So you coming over for some grilled cheese and head?
Just so you know, each of my boobs fits perfectly in a martini glass.
walked into the kitchen nd asked my mom what smells like tuna she replies" your sister" now i cant eat tuna...EVER!!!
i might have gotten away with it if "don't tase me bro!" wasn't the first thing i said when i rolled down my window.
adderall just fell out of my nose in class. guy next to me just nodded.
dude, I'm listening to "I believe I can fly", i'm high, and driving. this is so amazing.
The lid of our salsa is promoting a contest that ended in July '09
Was it just me or did you also find it awkward when "glad you came" started playing on pandora right after you finished?
So hungover.

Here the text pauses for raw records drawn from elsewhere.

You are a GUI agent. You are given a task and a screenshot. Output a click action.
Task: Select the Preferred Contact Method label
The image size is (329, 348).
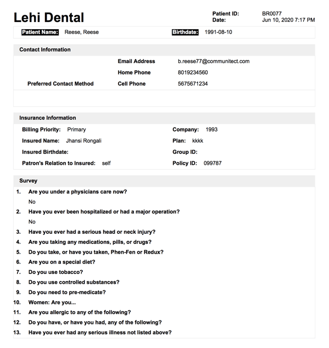coord(60,84)
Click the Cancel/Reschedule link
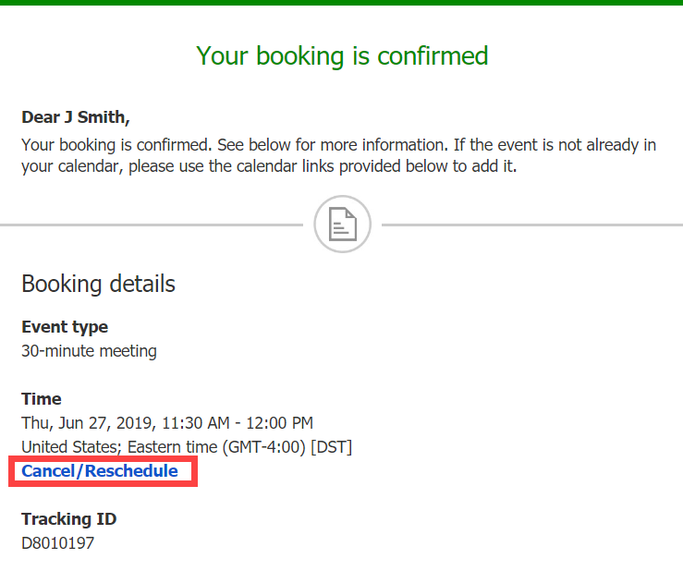Screen dimensions: 683x571 pyautogui.click(x=100, y=471)

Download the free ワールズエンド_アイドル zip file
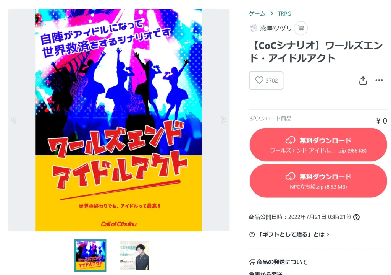(x=318, y=145)
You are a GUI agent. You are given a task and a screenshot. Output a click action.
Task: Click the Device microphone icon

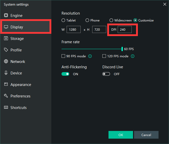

I'm getting too old for trolloping around in disco shorts going shot for shot with well behaved underclassmen in an effort to lure them to the dark side of alcoholism and liver failure.
i asked him to talk to me in french while we fucked and halfway through i caught the word 'lasagna'. turns out he was making his grocery list.....i asked him to keep going.
I just want to sit my fat ass down at McDonald's and never leave
There's only two more days left to say you saw me naked this year.....I'll bring the booze, you got all of next year to rationalize why.
I need something that says "I'm gay sometimes but I feel scorned by my straight, non-committal lover, so I'm here to get drunk and make out, and possibly end up in a bathroom with someone who's name I won't remember tomorrow"
I'm not 100 percent on this, but I think I just shit a lump of cement. What the fuck happened last night?